» Assigned task: Exactly the lines from the one with "Task: Click the" through the end of the data below must be set down, and no pictures with them.

» Records to process:
────────
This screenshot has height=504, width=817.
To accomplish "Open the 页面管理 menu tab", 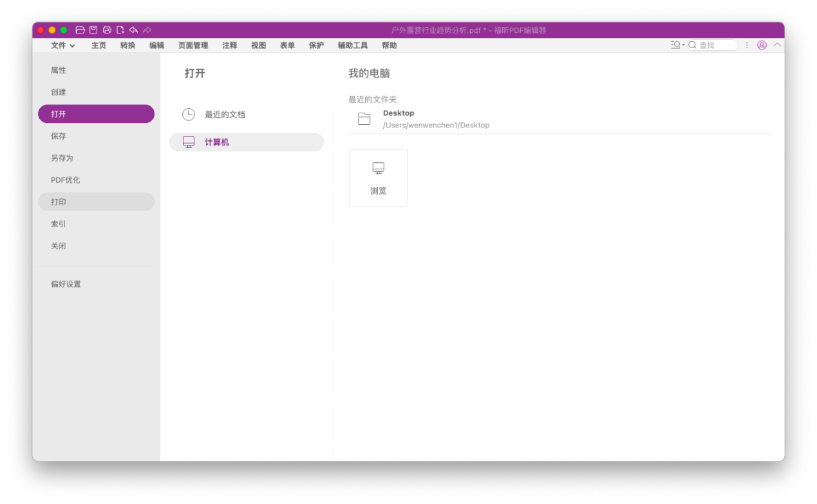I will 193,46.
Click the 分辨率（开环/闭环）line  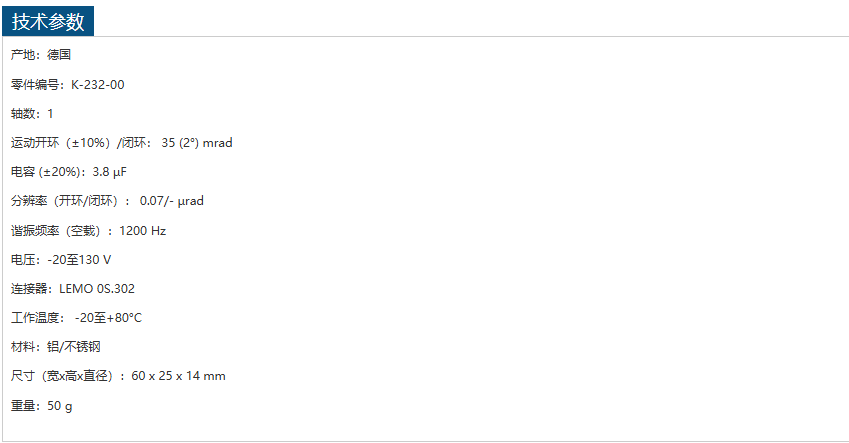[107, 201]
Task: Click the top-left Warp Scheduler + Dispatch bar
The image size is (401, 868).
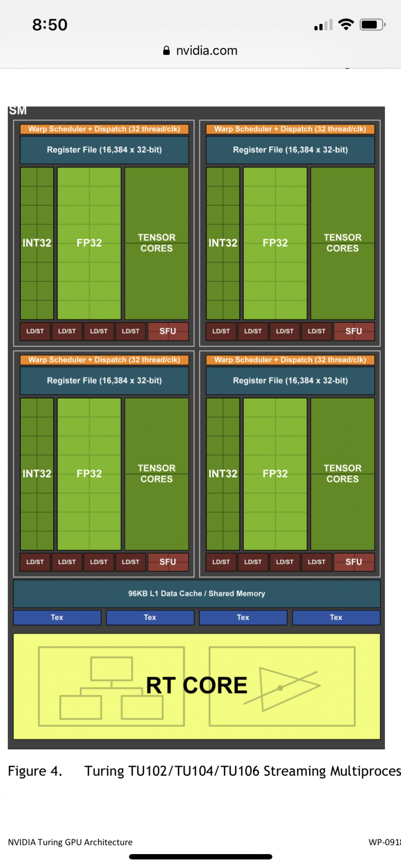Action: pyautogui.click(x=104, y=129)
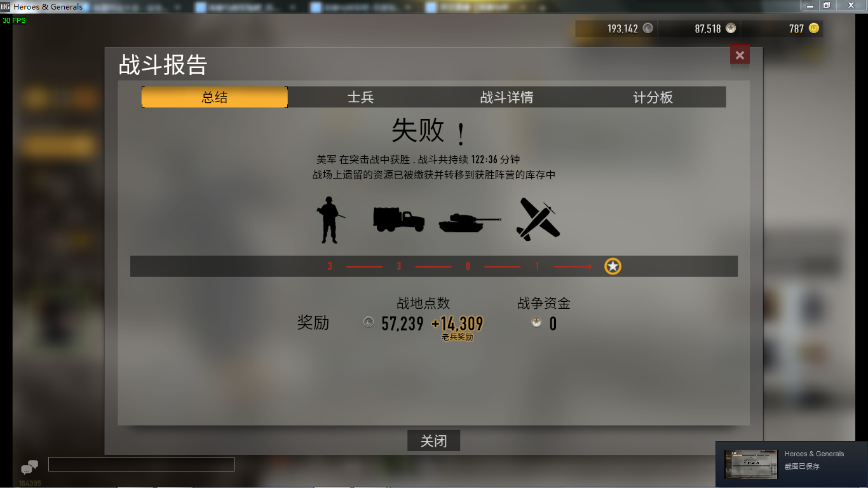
────────
» Task answer:
Task: Click the top-left Warp Scheduler + Dispatch bar
The image size is (401, 868).
Action: pyautogui.click(x=104, y=129)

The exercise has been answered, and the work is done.